YOUR OBJECTIVE
Make an exact copy of the lines from the one holding "This screenshot has width=1255, height=712." through the end of the entries below, both ends kept, and of nothing else. Exclude pictures.

Stored records
┄┄┄┄┄┄

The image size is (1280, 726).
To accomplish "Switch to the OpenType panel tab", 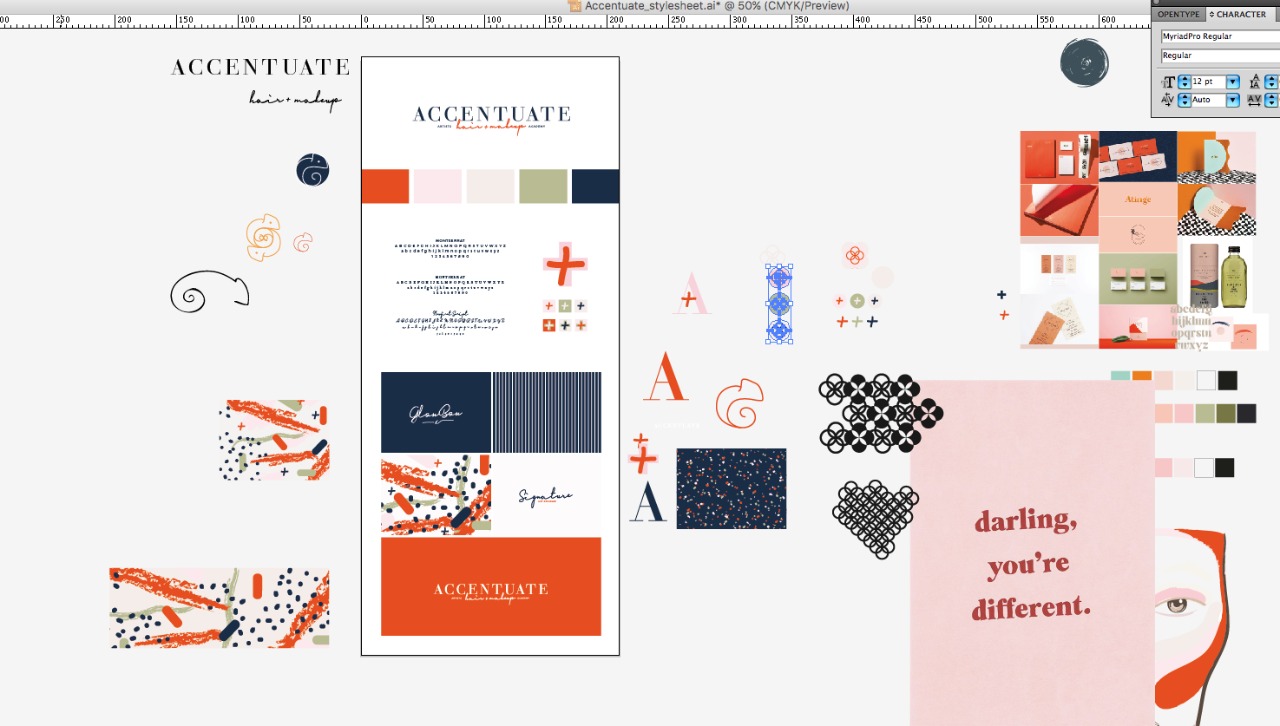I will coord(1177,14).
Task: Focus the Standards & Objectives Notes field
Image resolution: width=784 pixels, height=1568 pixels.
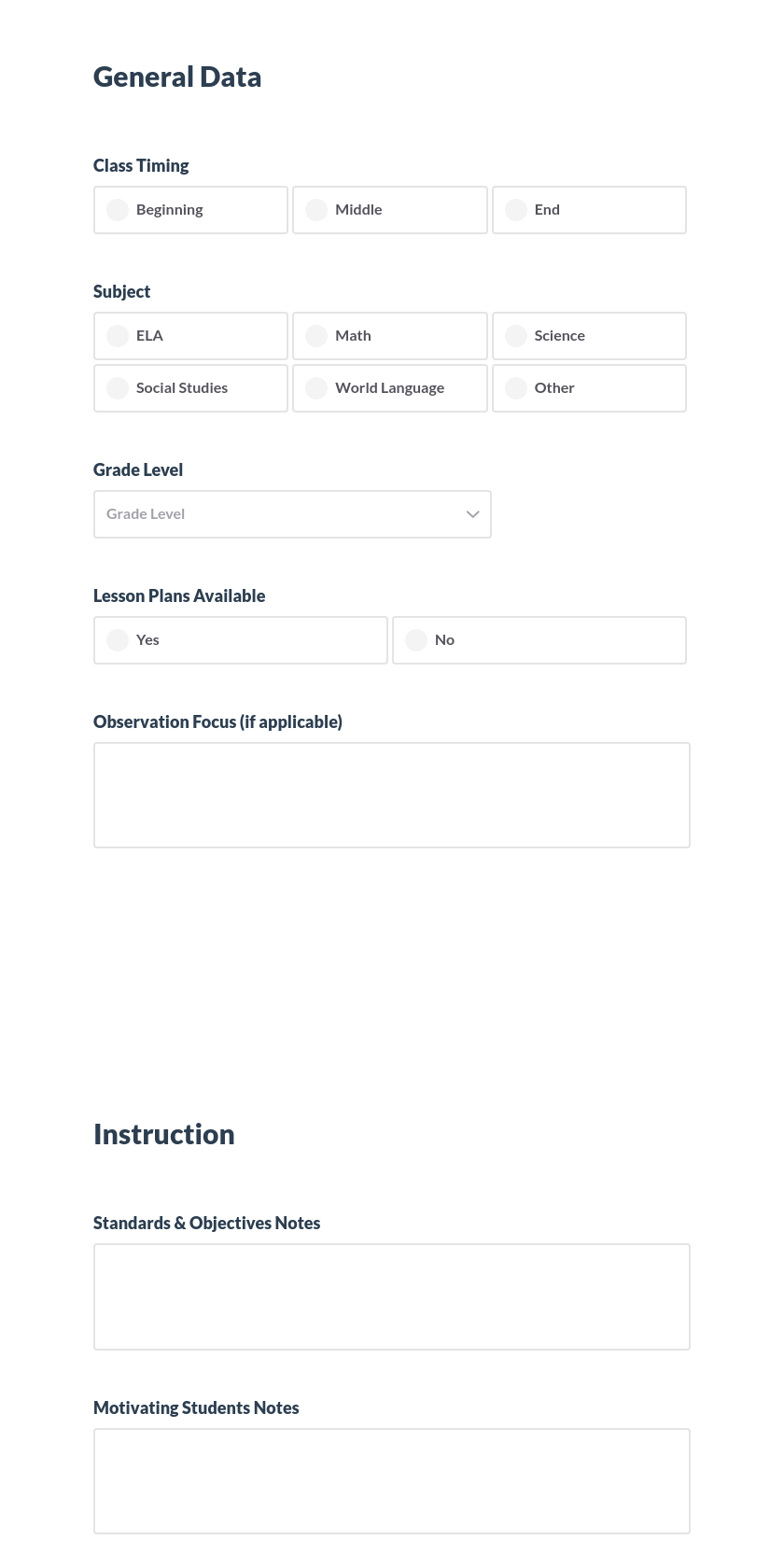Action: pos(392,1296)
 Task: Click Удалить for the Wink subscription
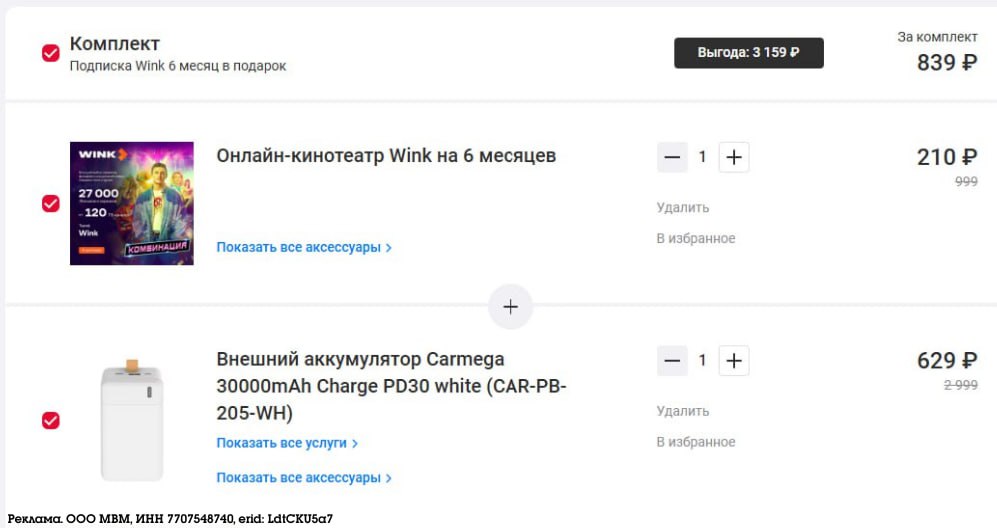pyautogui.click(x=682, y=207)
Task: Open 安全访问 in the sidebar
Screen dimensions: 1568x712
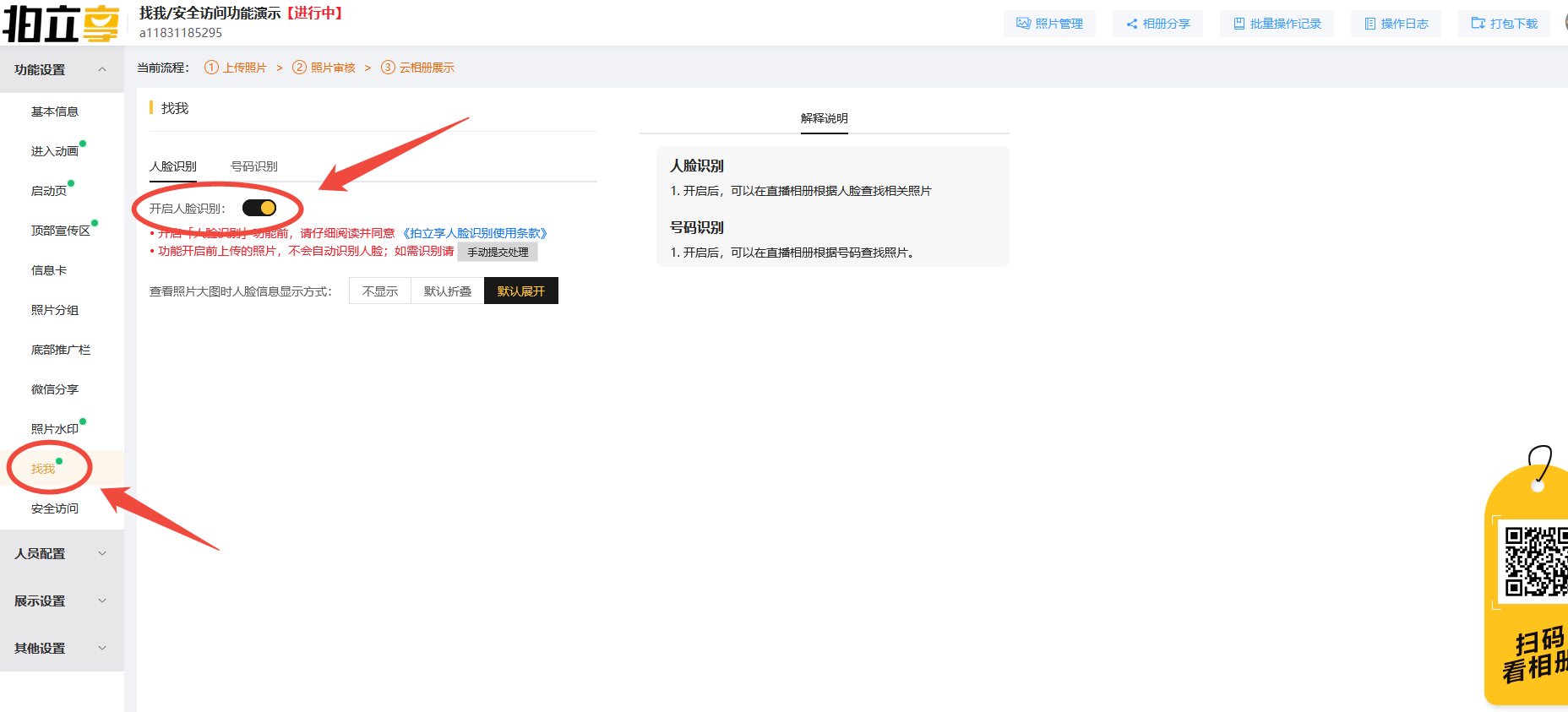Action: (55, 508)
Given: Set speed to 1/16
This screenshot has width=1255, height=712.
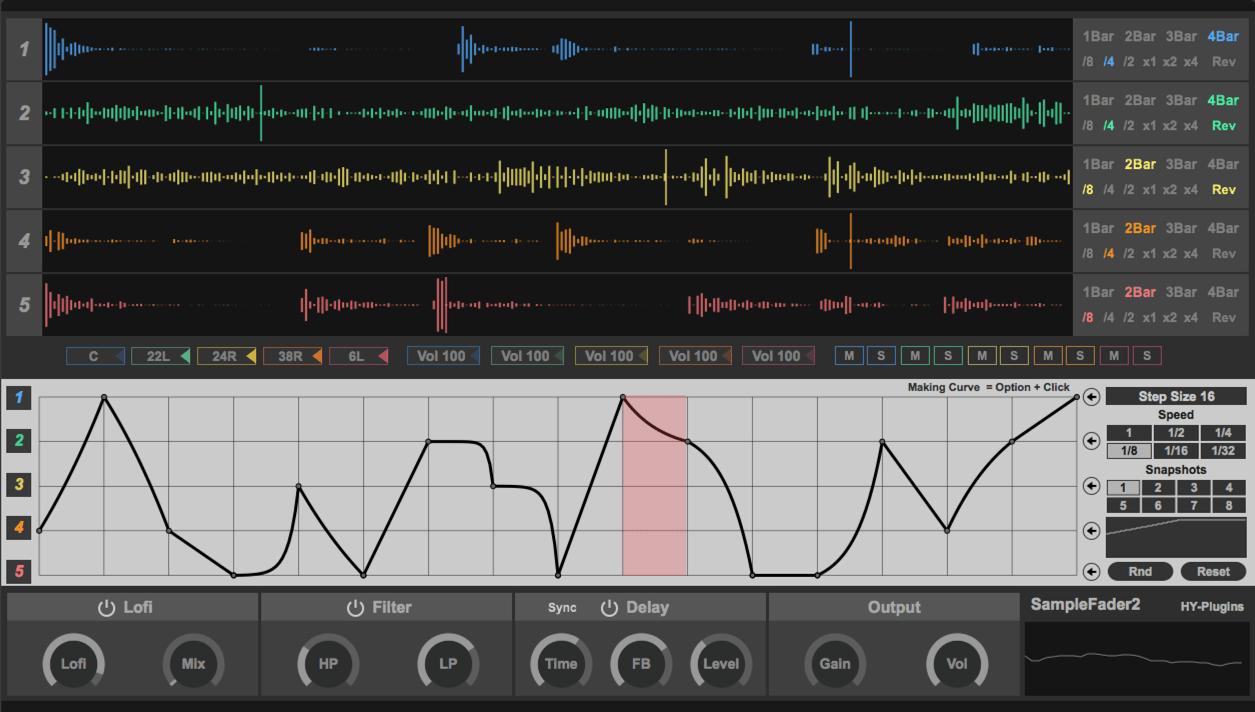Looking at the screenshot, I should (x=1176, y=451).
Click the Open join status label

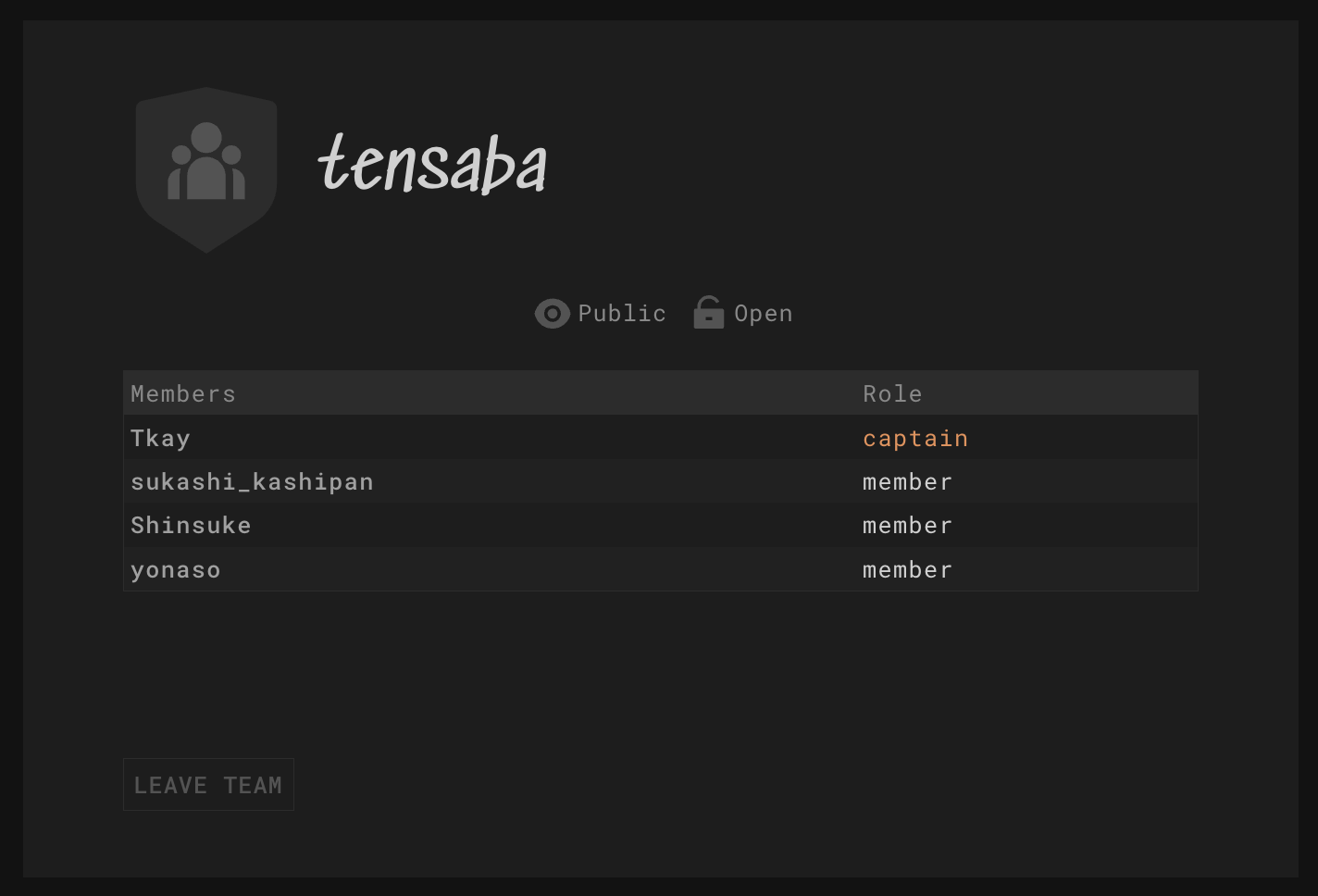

┄┄┄┄┄┄

RESPONSE
This screenshot has width=1255, height=712.
Looking at the screenshot, I should (x=1176, y=451).
Click the Open join status label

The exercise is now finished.